Posso assicurare che non si è trattata di una scelta opportunistica mirante a escludere le zone più periferiche e deboli, ma , al contrario, di una scelta strategica mirante a creare le premesse per includere queste zone – se i suoi abitanti lo vorranno – in una fase successiva.

Già ora c’é chi ci rimprovera di aver voluto fare il passo più lungo della gamba proponendo di aggregare in un colpo solo 18 Comuni : figuriamoci quali sarebbero state le reazioni se avessimo esteso il progetto a tutti i Comuni del distretto.
La cosa più urgente per il Locarnese è di riunire i Comuni dell’agglomerato urbano e creare una città, un polo forte in grado di diventare il punto di riferimento non solo per le zone periferiche del distretto ma anche per la Valmaggia.
Se questo progetto dovesse essere accolto dal popolo si dovranno dapprima consolidare le strutture del nuovo Comune e, fatto ciò, si potrà passare alla seconda fase e pensare ad aggregare l’Onsernone, la Val Verzasca ed eventualmente il Gambarogno, come ad esempio ha fatto Lugano con la Valcolla. Sarebbe stato azzardato e poco giudizioso volere tutto e subito, con il rischio di accrescere le opposizioni al progetto e farlo naufragare a scapito anche delle valli.
Non per nulla al quinto capoverso del nuovo articolo costituzionale proposto dall’iniziativa è esplicitamente prevista la possibilità di aggregazioni più estese che dovranno essere effettuate in base all’attuale legge sulle aggregazioni.
Ciò significa ad esempio che se un domani altri Comuni ora esclusi volessero aggregarsi con la Nuova Locarno non sarebbe più necessario procedere a un’ulteriore modifica della Costituzione cantonale e a una nuova votazione cantonale, ma basterebbe presentare un’istanza di aggregazione che si concluderebbe con una votazione consultiva e con un decreto approvato dal Gran Consiglio.

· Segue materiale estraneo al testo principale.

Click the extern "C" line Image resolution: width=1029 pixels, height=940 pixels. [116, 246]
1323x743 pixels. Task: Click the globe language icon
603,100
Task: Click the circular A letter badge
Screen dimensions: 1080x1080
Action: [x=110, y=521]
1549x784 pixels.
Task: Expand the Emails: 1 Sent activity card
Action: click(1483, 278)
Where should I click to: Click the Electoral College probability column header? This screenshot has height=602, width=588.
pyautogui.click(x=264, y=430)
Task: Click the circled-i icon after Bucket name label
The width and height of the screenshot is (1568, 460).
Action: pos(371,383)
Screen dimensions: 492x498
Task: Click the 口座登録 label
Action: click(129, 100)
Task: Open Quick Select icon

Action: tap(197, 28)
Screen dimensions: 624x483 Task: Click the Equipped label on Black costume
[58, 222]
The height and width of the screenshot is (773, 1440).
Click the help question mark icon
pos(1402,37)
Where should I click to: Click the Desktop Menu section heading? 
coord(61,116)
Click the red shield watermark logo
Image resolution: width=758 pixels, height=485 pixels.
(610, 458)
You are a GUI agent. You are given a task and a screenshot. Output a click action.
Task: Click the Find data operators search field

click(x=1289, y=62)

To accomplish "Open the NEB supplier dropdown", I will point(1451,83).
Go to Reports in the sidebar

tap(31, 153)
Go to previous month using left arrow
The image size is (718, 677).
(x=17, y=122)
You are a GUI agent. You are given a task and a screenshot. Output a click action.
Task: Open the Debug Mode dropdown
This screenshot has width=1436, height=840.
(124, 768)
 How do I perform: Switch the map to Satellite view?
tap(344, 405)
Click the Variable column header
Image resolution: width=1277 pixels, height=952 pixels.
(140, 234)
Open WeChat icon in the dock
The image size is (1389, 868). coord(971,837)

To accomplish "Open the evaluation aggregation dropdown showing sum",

Va pure detto che i Comuni su cui abbiamo puntato per questa prima fase, sia nel Locarnese e sia nel Bellinzonese, sono gli stessi già inclusi dal Cantone in due studi strategici allestiti negli ultimi anni, con la sola aggiunta del Comune delle Centovalli (sia per la sua posizione strategica al confine con l’Italia e sia perché il Municipio interessato ha manifestato il suo accordo a questa eccezione).
In tal modo nessuno potrà accusarci di aver tracciato a casaccio i confini giurisdizionali delle due nuove città e nessuno potrà dire che l’iniziativa popolare è in contrasto con gli intendimenti del Cantone e del futuro Piano cantonale delle aggregazioni.

E infine vi è un altro motivo d’ordine finanziario. L’iniziativa chiede che in caso di approvazione popolare il Cantone dovrà versare 30 milioni di franchi al nuovo Comune di Bellinzona e 24 al nuovo Comune di Locarno.
E’ logico che se il progetto avesse incluso già in questa fase anche le zone più deboli il contributo previsto sarebbe aumentato verosimilmente di qualche decina di milioni di franchi, con il rischio che la richiesta di troppi soldi d’un sol colpo al Cantone in un periodo di vacche magre (la votazione dovrebbe avvenire nel 2015) avrebbe potuto offrire agli avversari del progetto un motivo in più per invitare i ticinesi ad affossarlo. Un passo alla volta, insomma.